Таратута: А вы к бизнесу хуже относитесь, чем к власти? К олигархам хуже относитесь, чем к представителям власти?

Ширвиндт: Неужели ты думаешь, что я сейчас в рамках вашего честного левого канала скажу, что я ненавижу олигархов? Ты с ума сошла? Я их обожаю, и власть я боготворю.

Таратута: Прекрасно. Часто к вам ходят чиновники и бизнесмены?

Ширвиндт: Ходят. Бывают люди, которые патологически ненавидят театр, их винить за это нельзя.

Таратута: Им смешно на ваших спектаклях?

Ширвиндт: Кому-то смешно, кому-то грустно, кому-то противно. А в основном, это люди, которых приходится зазывать в надежде, что потом это аукнется.

Таратута: Скажите, когда вам последний раз было смешно, когда вы что-то увидели? Я имею в виду чей-то проект на телевидении, в политике, где угодно.

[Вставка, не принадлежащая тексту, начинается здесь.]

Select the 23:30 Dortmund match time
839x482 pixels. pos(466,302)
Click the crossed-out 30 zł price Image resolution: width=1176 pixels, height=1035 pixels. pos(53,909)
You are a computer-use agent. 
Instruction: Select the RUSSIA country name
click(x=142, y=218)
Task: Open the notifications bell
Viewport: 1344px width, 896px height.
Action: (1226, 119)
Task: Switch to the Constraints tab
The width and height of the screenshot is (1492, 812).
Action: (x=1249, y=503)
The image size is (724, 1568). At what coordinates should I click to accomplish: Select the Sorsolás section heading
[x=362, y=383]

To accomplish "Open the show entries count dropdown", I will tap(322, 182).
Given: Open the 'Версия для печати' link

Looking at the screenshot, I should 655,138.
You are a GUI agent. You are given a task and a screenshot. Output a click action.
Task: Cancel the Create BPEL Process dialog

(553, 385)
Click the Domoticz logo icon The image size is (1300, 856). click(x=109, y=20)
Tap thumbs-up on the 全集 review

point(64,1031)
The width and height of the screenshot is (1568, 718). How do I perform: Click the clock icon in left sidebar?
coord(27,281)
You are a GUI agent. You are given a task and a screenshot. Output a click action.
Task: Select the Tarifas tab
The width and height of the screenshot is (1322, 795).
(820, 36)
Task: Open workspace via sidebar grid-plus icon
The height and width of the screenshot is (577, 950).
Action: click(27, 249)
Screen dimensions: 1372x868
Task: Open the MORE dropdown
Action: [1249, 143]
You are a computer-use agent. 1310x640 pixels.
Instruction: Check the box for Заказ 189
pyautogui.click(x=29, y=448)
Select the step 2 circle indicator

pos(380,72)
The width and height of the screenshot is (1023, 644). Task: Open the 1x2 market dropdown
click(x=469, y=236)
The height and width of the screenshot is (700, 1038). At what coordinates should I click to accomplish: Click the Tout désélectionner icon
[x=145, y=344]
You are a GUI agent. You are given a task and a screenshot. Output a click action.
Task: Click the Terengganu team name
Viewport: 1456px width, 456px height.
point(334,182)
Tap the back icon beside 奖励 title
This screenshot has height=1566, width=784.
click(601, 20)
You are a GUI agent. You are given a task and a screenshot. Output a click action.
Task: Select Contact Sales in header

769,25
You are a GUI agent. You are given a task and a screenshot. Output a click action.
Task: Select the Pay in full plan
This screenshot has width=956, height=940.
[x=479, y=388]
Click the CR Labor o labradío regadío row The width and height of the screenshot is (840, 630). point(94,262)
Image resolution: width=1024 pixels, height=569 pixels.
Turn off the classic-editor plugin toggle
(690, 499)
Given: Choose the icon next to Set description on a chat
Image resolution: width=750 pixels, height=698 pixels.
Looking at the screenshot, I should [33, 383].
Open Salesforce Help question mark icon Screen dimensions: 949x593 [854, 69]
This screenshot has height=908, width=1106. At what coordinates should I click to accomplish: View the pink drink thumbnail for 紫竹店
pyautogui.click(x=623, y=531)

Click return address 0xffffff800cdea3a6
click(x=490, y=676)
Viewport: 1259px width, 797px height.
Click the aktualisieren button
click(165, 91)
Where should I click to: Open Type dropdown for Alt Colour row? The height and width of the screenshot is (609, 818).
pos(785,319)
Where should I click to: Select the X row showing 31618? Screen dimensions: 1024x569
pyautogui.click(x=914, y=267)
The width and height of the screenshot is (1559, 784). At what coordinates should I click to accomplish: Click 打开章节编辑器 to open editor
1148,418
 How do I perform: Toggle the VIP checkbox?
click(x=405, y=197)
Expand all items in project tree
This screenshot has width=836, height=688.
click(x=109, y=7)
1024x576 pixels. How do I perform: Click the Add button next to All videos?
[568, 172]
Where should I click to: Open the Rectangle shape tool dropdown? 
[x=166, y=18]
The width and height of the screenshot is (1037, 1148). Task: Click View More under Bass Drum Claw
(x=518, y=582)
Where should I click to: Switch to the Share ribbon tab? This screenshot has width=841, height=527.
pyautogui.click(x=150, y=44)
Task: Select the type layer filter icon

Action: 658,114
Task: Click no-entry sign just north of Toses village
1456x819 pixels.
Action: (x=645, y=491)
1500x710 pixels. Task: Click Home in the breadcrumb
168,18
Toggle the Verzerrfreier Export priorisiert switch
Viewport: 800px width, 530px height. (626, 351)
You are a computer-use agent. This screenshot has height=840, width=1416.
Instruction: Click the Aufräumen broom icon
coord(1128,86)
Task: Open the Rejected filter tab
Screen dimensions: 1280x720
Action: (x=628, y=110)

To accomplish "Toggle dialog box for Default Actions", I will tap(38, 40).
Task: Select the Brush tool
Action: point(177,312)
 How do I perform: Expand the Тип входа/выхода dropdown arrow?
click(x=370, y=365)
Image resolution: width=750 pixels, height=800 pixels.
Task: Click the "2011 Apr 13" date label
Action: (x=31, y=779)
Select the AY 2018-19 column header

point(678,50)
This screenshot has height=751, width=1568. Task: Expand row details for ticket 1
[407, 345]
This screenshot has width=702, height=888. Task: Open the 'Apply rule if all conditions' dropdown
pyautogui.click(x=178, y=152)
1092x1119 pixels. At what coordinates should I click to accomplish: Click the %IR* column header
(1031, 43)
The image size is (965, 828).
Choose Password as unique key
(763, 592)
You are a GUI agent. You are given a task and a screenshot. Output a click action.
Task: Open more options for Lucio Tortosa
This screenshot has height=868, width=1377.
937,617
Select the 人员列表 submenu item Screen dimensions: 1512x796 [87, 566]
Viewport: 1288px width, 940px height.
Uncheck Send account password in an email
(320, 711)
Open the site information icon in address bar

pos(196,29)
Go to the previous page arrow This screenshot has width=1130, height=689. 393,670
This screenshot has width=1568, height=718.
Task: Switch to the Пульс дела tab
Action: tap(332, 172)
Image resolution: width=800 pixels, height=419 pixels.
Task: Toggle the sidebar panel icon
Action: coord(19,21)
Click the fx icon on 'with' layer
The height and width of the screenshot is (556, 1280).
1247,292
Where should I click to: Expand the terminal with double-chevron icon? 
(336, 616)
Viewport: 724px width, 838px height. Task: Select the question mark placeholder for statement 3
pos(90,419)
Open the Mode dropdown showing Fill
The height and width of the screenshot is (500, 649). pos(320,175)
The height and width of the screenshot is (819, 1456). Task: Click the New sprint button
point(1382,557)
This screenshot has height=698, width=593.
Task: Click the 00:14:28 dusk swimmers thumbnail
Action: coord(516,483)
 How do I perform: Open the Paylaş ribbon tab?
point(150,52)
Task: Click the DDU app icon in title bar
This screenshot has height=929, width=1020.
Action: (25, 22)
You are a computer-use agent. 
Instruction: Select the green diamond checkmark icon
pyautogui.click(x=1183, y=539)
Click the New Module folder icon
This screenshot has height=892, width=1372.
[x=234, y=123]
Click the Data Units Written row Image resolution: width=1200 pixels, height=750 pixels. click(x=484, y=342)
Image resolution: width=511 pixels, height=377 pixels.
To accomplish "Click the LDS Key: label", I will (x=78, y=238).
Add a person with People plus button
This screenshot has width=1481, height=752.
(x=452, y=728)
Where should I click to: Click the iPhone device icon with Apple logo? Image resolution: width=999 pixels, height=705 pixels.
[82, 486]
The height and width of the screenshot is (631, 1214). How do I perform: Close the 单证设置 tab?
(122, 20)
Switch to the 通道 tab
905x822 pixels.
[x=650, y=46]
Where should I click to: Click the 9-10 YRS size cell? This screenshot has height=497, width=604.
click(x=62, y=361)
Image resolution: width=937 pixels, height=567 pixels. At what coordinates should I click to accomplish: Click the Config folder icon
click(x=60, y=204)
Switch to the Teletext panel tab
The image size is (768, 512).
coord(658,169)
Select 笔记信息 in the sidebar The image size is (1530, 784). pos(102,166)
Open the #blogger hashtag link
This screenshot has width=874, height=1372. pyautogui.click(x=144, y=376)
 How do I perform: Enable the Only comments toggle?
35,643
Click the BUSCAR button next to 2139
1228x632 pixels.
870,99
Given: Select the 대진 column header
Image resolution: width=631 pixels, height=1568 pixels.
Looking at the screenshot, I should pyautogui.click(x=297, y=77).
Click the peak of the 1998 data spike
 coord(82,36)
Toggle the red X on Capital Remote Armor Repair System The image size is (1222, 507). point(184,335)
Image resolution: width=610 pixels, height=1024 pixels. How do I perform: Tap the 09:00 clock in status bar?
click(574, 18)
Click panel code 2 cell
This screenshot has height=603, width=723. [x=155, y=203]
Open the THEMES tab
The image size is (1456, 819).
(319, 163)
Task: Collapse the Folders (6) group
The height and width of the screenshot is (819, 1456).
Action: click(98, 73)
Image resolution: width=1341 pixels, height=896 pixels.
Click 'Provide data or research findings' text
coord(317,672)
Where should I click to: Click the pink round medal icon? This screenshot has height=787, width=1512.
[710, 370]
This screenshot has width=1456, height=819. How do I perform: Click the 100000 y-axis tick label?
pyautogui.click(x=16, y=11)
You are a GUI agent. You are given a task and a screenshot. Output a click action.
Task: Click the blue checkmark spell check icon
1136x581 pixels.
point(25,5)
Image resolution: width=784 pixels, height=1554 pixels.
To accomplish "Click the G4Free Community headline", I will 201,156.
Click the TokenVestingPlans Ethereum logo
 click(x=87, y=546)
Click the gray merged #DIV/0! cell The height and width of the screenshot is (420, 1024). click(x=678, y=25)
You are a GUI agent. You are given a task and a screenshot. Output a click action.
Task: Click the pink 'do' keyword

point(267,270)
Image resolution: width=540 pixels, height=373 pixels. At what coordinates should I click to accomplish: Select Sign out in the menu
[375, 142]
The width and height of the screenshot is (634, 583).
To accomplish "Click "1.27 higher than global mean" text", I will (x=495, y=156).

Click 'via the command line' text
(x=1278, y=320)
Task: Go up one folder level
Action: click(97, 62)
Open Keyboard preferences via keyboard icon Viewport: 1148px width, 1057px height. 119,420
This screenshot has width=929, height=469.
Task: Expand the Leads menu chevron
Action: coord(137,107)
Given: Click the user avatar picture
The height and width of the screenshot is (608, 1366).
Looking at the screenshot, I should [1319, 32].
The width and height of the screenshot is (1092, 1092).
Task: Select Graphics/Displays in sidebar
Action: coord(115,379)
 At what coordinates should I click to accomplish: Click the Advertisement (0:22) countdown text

Ширвиндт: Я тебе скажу, я же все-таки помимо всего очень много был замешен на эстраде в своей жизни, много увлекался как режиссер и как автор, и сами мы выходили и что-то лялякали. Когда я сейчас вижу, куда это все тонет, вот это вседозволенный понос, мне вдруг очень стали нравиться «Уральские пельмени». К сожалению, то, что сейчас у них идет, поток необходимости, но что касается того, что эта команда равноценно существующих, органичных эстрадных артистов, это поначалу замечательно. И «Шесть кадров» - по уровню мастерства актерского. Другое дело, что никто же не пишет, крутят, играют старые анекдоты.

Таратута: К сожалению, на этом мы заканчиваем программу.

Ширвиндт: Я не очень попался, нет, у тебя?

Таратута: Не ловила вас, заметьте. Не должна была, очевидно, так поступать. Желаю вам, чтобы отшучиваться по неприятным поводам вам приходилось совсем…

Ширвиндт: Как можно чаще.

Таратута: Совсем редко. Чтобы вам удавалось это без потери чего-то важного.